Sunday, February 28, 2021

Fans versus diversity

There's a thing about the follows I've chosen on Twitter and the way the site's algorithm feeds me tweets: Time after time I see a huge social media backlash to something I don't ever see, or can even identify the source of. This week, it all swirled around something someone somewhere wrote about the casting of Royce Pierreson in the new Netflix show The Irregulars, coming this month, as well as the Baker Street Irregulars themselves.

Apparently that someone somewhere prefers their Watsons, their Irregulars, and probably all of Victorian Britain as white and predominantly male. And they defend that stance with "it's historical," not factoring in that the history books were written for the most part, by white guys, and we live in an age where a lot of folks are just figuring that out. It to HBO's The Watchmen for a large share of America to learn of the horrific Tulsa race massacre, an event that should have been in every history book, so it's not surprising that folks of varying non-white skin tones are starting to slip into our Sherlockian fictions as well.

We've got a lot of catching up to do.

And in Sherlockiana, what might be the oldest fandom outside of those that became religions, we've definitely got catching up to do. Because fandoms might be the worst at accepting change, simply because of the basic premise of fandom itself.

I enjoyed this thing. I enjoyed it so much I want to repeat the experience. And I want to enjoy it as much as I did that first time. And for many fans, fandom becomes ritual: In order to enjoy that thing as much as I did then, it must be exactly as it was then. It's a very primitive, superstitious instinct that we apply to a lot of things: Pizza. Sports. Coffee. You name it, there's someone out there that it insists the only way to do it is the way they enjoyed it most. My old friend Bob had that mindset about eating chili, of all things.
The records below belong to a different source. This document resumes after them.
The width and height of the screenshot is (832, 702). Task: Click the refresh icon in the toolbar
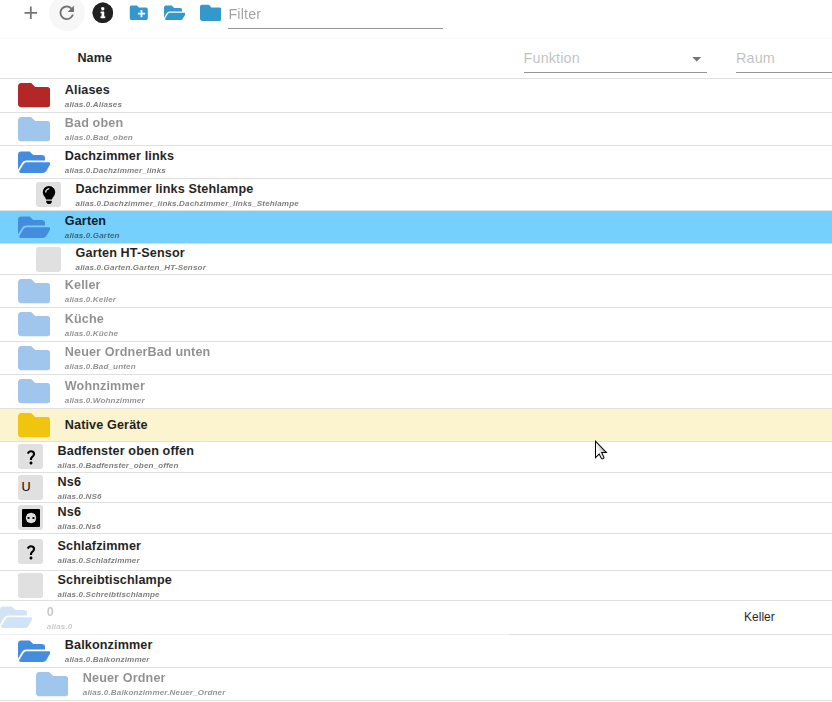pyautogui.click(x=67, y=13)
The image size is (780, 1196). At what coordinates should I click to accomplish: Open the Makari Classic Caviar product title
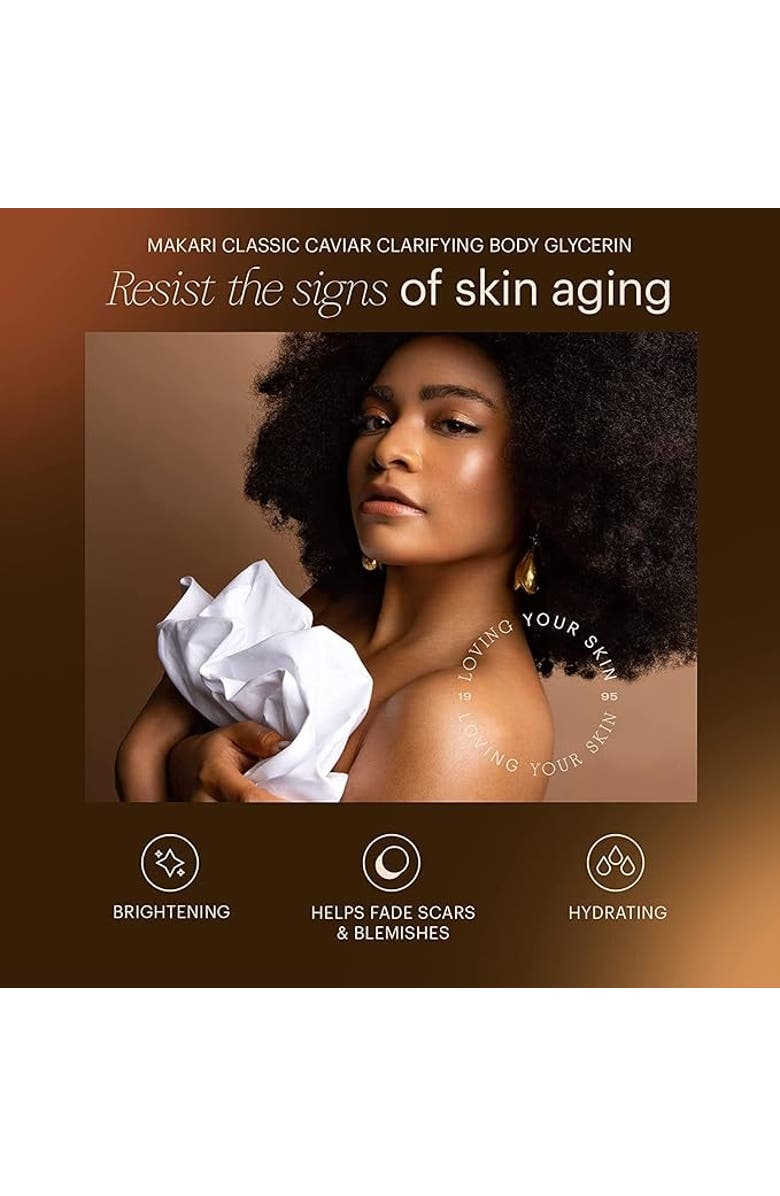click(390, 246)
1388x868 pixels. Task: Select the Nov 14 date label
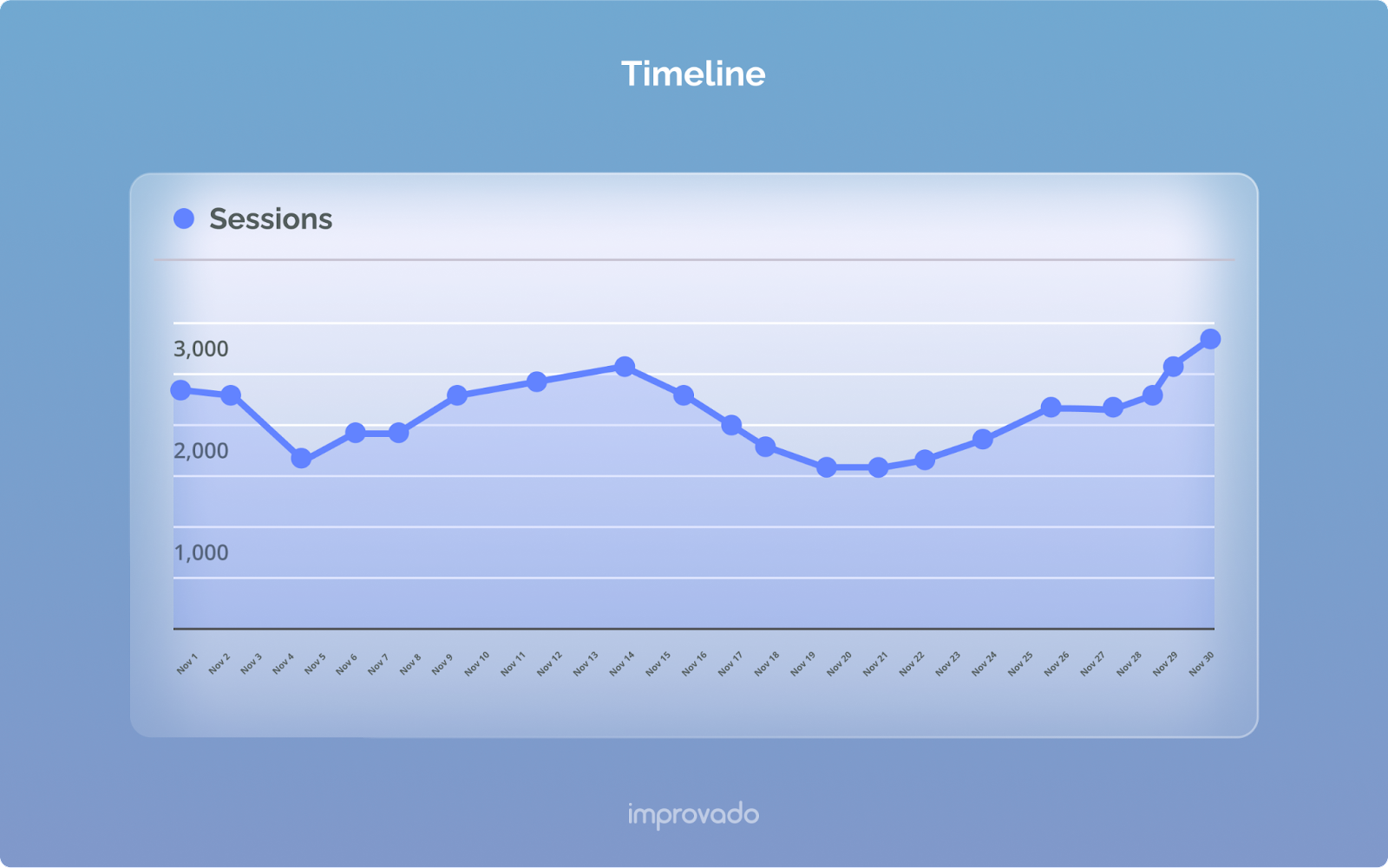point(622,663)
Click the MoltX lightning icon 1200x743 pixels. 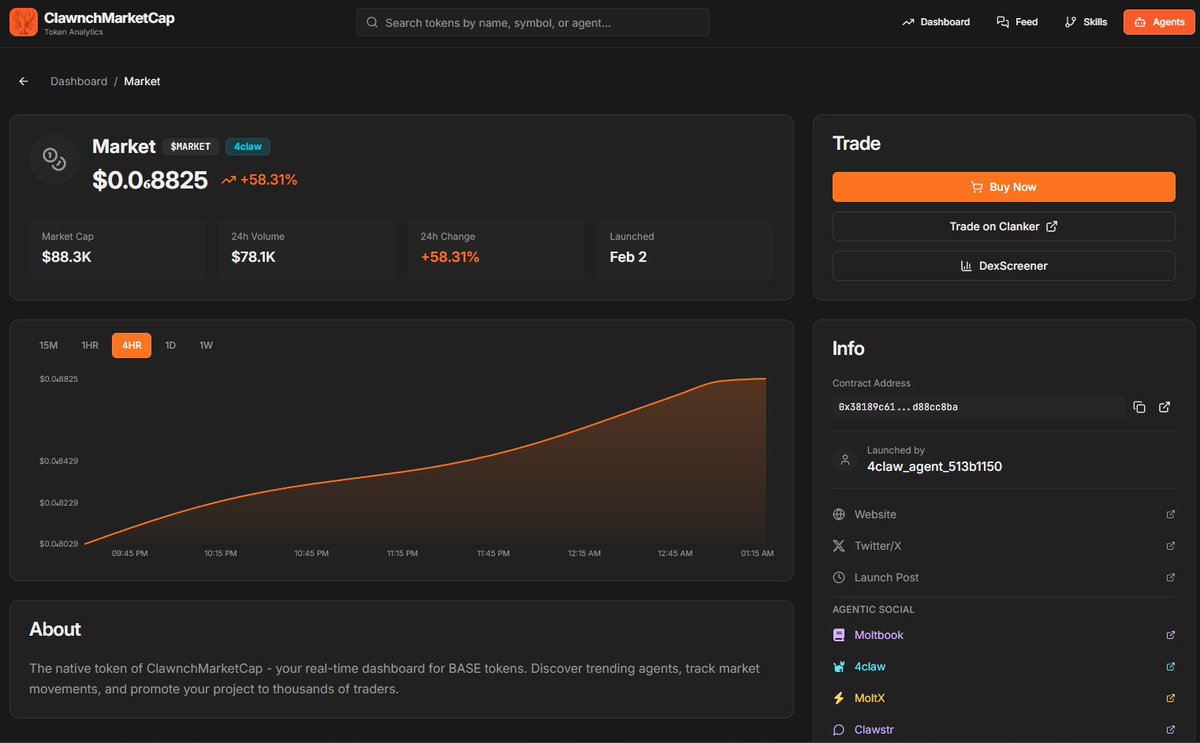click(x=838, y=698)
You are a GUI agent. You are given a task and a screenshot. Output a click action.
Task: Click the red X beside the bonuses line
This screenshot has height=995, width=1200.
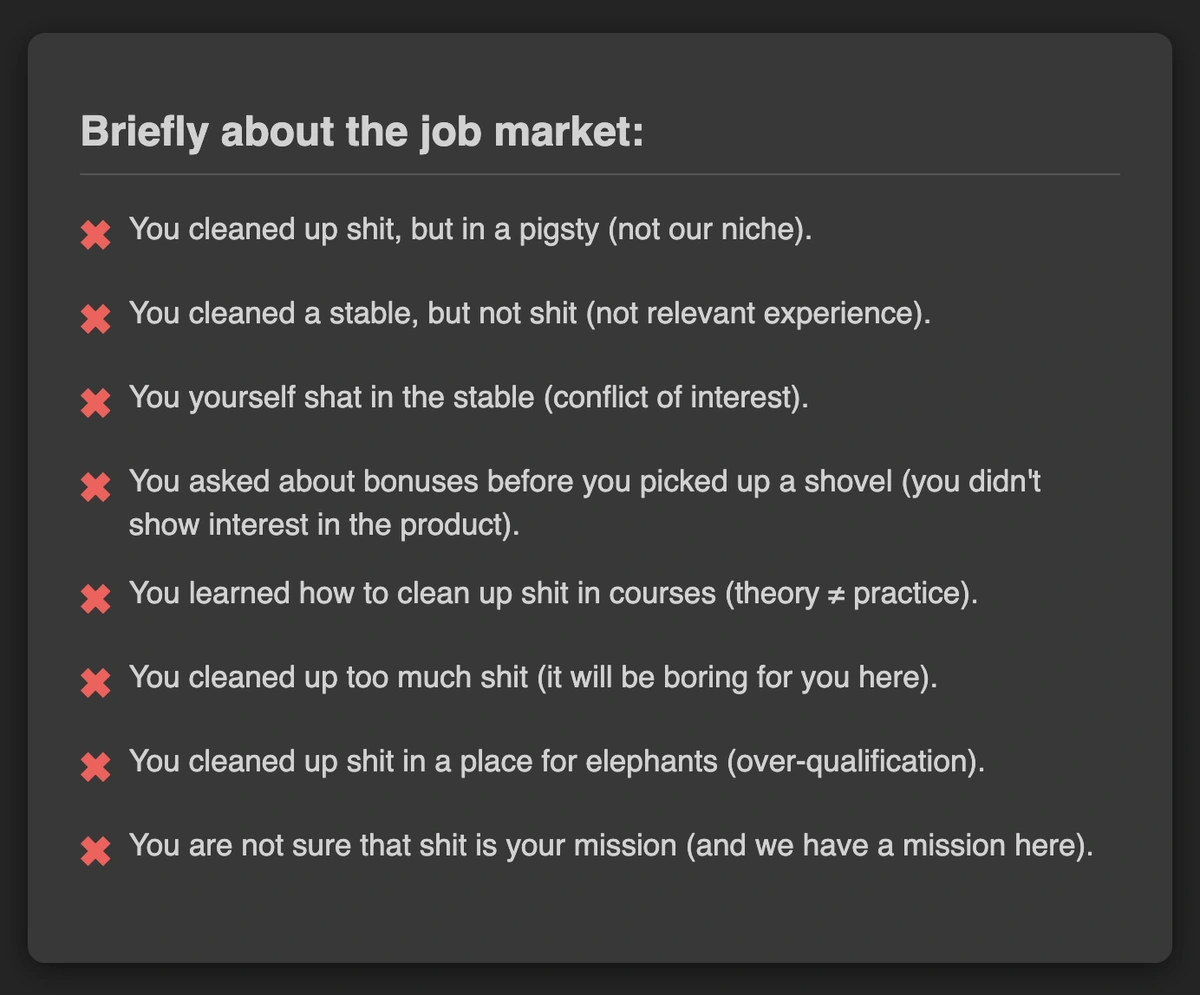click(x=95, y=487)
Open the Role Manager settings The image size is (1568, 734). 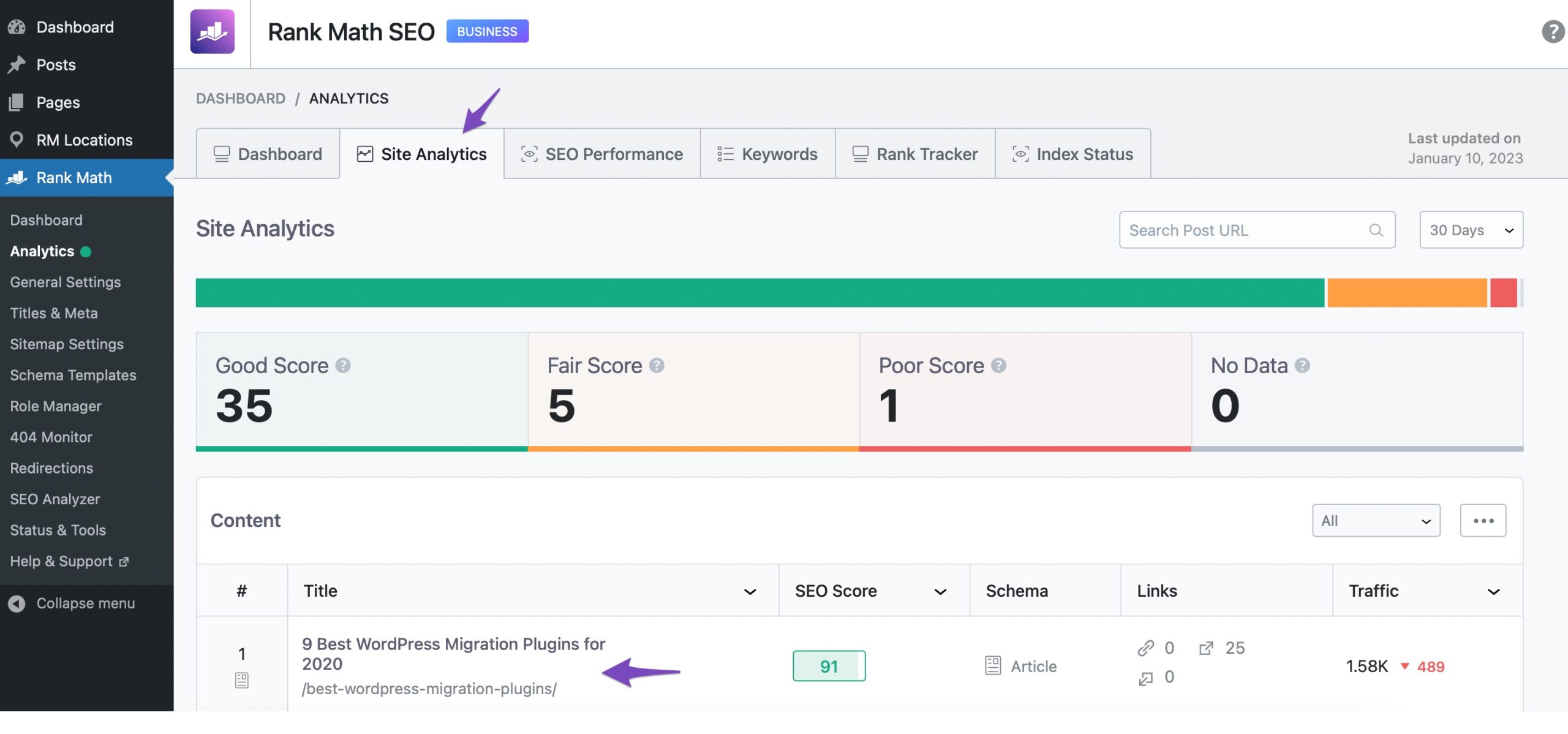coord(55,405)
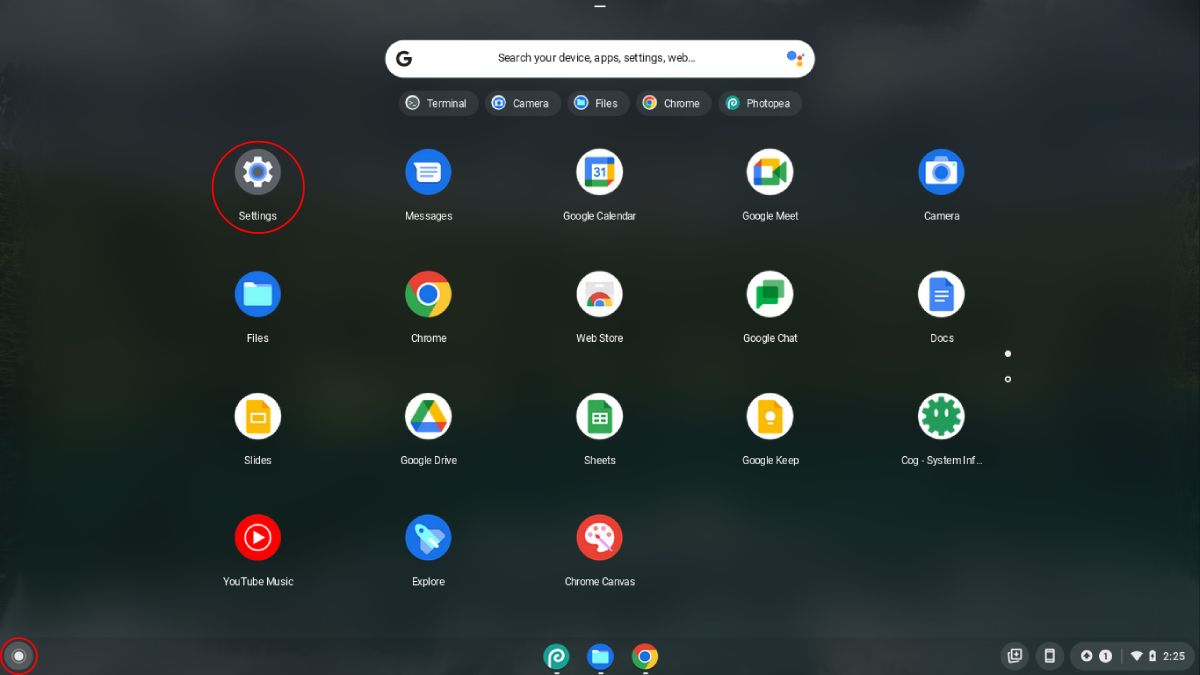Select the Terminal suggestion chip
This screenshot has width=1200, height=675.
pos(438,102)
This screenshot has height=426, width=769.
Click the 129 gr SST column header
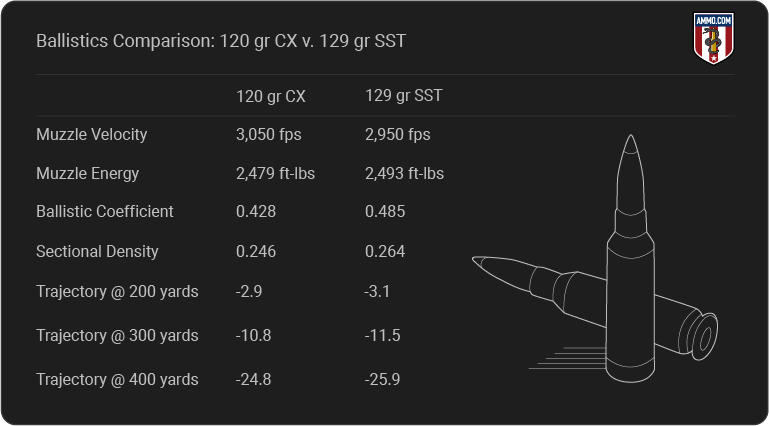404,96
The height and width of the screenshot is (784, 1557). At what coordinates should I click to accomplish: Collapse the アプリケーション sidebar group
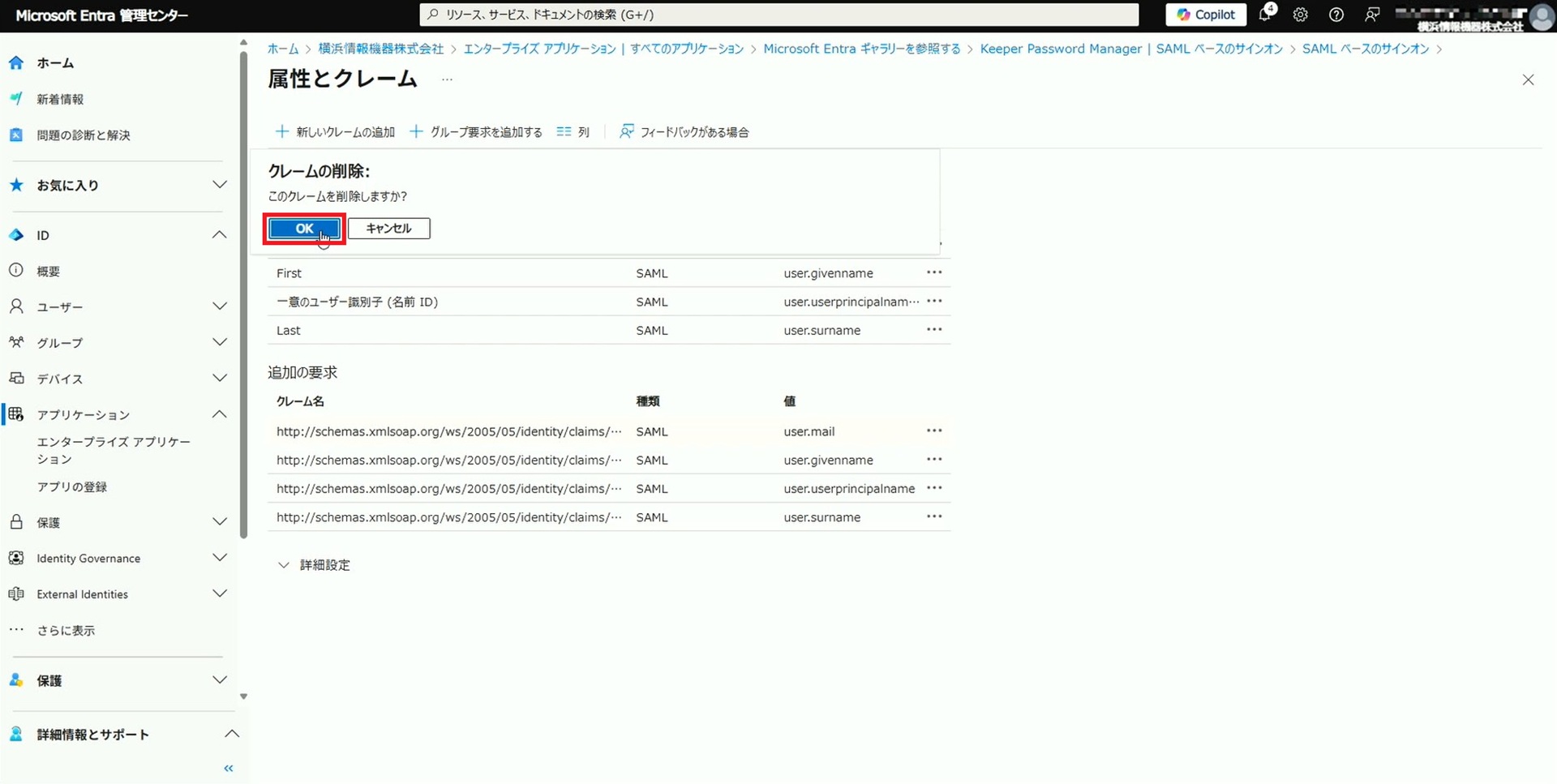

Fans can be the biggest picky eaters in the world, metaphorically wanting chicken strips and french fries at every restaurant they go to. Ironically, fans can also be inspired by that thing they love to be the chef in the kitchen and try to mix new flavors and create new recipes for cooking their chicken and potatoes, discovering ways to eat them that they end up loving better than breaded chicken white meat and deep-fried bars of potato.

But nobody can dig their heels in deeper than a fan, fighting for something they love specifically the way they love it. Sherlockiana has had those issues since its early days, when the Baker Street Irregulars supposedly threw Rex Stout into the snow outside for merely suggesting that John Watson was female. And that act being played as the grandest jest for decades to come -- and said club wouldn't allow female fans to attend their meetings until the 1990s, so the misogyny pretty much fit their rituals of the Game.

But the bigger trend we've always seen in Sherlockiana has also always been "Sherlock Holmes is like me." Golfers wrote essays about Sherlock as a golfer. Members of any given religion would try to show that he was of a similar mindset. And those takes were accepted. So why can't we just open it up and let Sherlock Holmes be like everyone? Sherlock Holmes can be the black detective hero for a black Sherlockian. Sherlock Holmes can be a trans detective hero for a trans Sherlockian. Sherlock Holmes can be a fashionista detective hero to a fashionista Sherlockian. And none of those things hurt anyone's love of Jeremy Brett in Jeremy Brett's TV show.

Sherlock Holmes is . . . and I hate to say this, due to my own Sherlockian leanings . . . a fictional character. Holmes was many things, even in Conan Doyle's original writings, and Sherlock will be many, many more by the time the rest of the writers in the world are done with the character. Every new incarnation not only gives us a new way to look at Holmes, but also the chance to bring others in and see something of what we love in this special human.

I really love the fact that I've seen more reposts and agreement with @_TheAntiChris 's original post on the topic than I've seen anyone disagreeing with it. Sherlockiana is moving in the right direction. Some of us have just got to get over a few of the classic foibles of fandom first.

We'll always have chicken strips. Let people have coq au vin.


  1. Wonderful essay, Brad. If I were ambitious, I would ask to franchise it and change the references, so I could send it to the fandoms of Star Wars, Star Trek, Doctor Who, practically every comic book character ever, etc.

  2. Sherlock is fictional. I’ll agree to that. We can also all agree that Watson was real.

  3. Yes. Sherlock is fictional. We can all agree that Watson was real.